Dana Grigorcea: "Die nicht sterben"
Penguin, München 2021
272 Seiten, 22 Euro
Dracula und die Sehnsucht nach der harten Hand
10:53 Minuten
In den Karpaten wurde ein Mann gepfählt - so lässt Dana Grigorcea ihren neuen Roman beginnen. Der Kult um den "Pfähler" Vlad Tepes, der als Vorbild für "Dracula" gedient haben soll, ist in Rumänien ungebrochen, sagt die Schriftstellerin im Interview.
"Diese Sehnsucht nach der harten Hand, die gab es schon immer, und die gibt es leider immer noch", sagt die schweizerisch-rumänische Schriftstellerin Dana Grigorcea. Ihr neuer Roman "Die nicht sterben" ist eine Parabel über diese Sehnsucht.
Grigorcea nutzt dazu den Dracula-Mythos und die Geschichte des rumänischen Fürsten Vlad III., genannt der "Pfähler", der im 15. Jahrhundert herrschte. Nach unterschiedlichen Einschätzungen soll dieser Bram Stoker zu seinem Roman "Dracula" inspiriert haben.

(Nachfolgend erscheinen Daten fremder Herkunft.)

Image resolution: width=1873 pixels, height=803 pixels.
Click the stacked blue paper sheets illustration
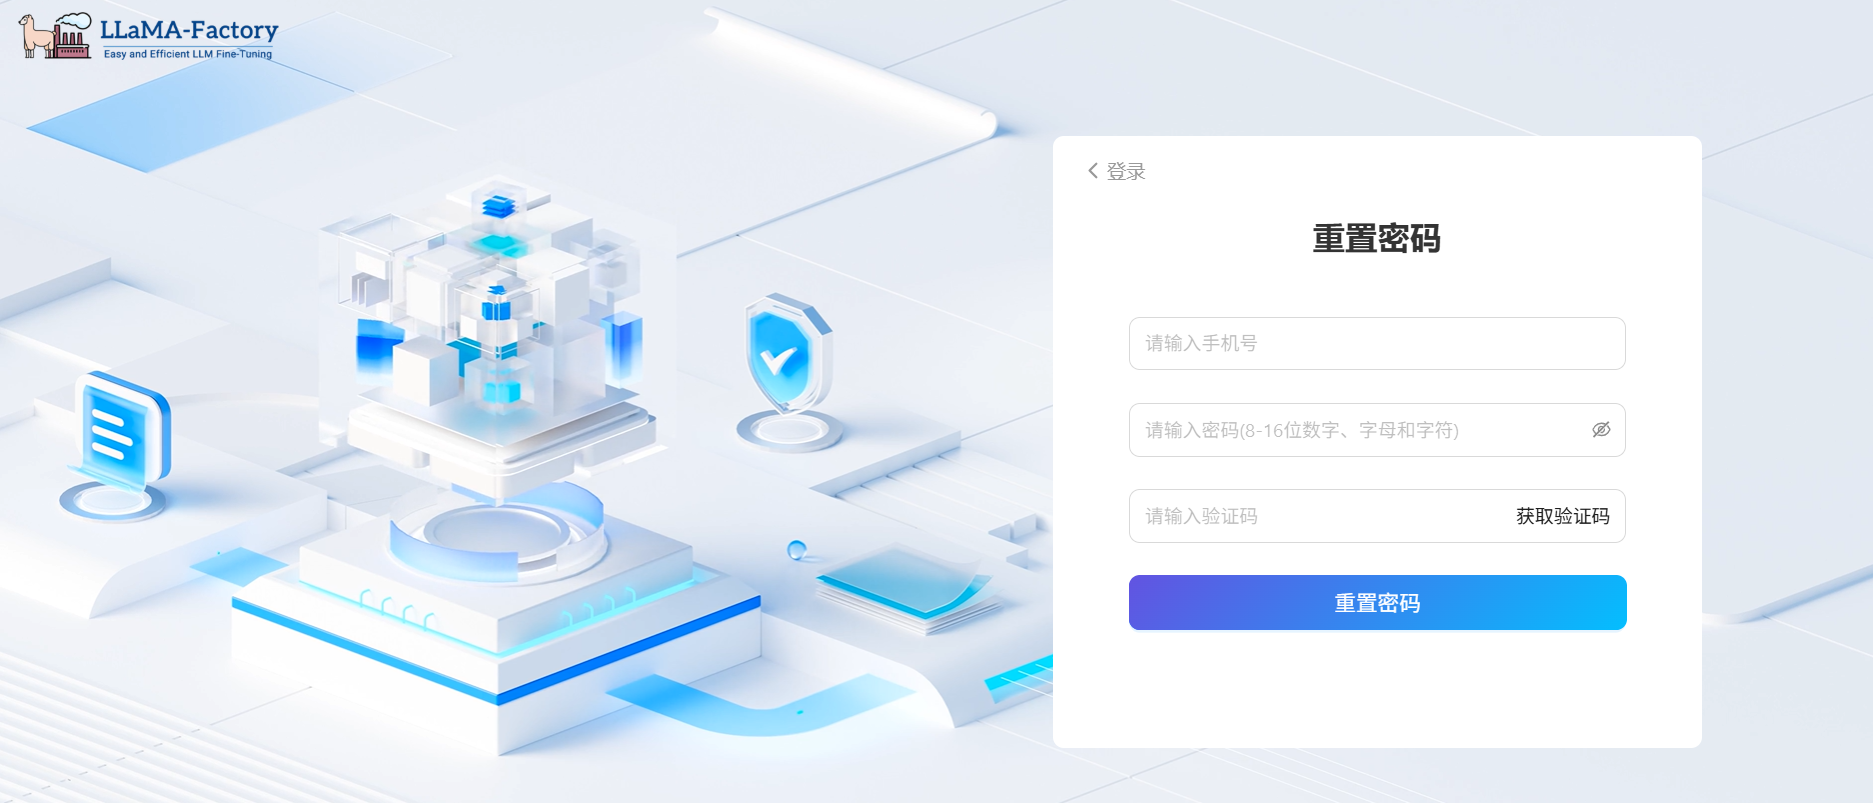pyautogui.click(x=908, y=588)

Geschichte des grausamen Fürsten
Auf dem Grab Vlad des Pfählers in den Karparten an der Grenze zu Transsilvanien wird eine geschändete Leiche gefunden. Grausam zugerichtet.
Für eine junge Bukarester Malerin, die als Kind hier ihre Sommerferien verbracht hat, wird klar, dass die Vergangenheit den Ort noch nicht losgelassen hat. So will sie die Geschichte des grausamen Fürsten erzählen.
Symbol des starken Mannes
"Der Pfähler ist ein Symbol des starken Mannes, der für Ordnung sorgt. Es ist eine Figur, die nicht nur in Osteuropa zu finden ist, sondern leider überall", sagt Grigorcea. "Er ist unter uns, wir müssen gegen solche Figuren ankämpfen."
Im postkommunistischen Rumänien habe dieser Rächer bis heute Heldenstatus. Er werde in Gedichten und Balladen angerufen, die immer wieder auch von Politikern zitiert würden: "Ach, Pfähler! Herrscher! kämest du doch. Mit harter Hand zu richten!", heißt es etwa in einem Epos des Nationaldichters Mihai Eminescu (1850–1889) auf Fürst Vlad III.
Sich nicht mehr im Spiegel sehen
Dagegen setzt Grigorcea ihre Sicht der Dinge. Sie beschreibt das kommunistische und das heutige Rumänien nach Ceaucescu:
"Mein Buch zeigt auf, dass wir mit dem scharfen Ton, in dem wir Vergangenes verurteilen, eigentlich den Geist dieser Zeit hinüberretten. Wenn man eine Epoche mit Revanchismus abhandelt, wenn man chauvinistisch ist und rassistisch, und wenn man sich nicht mehr wie die Vampire im Spiegel sieht – wie Dracula, der kann sich nicht mehr im Spiegel sehen – dann endet es schlimm."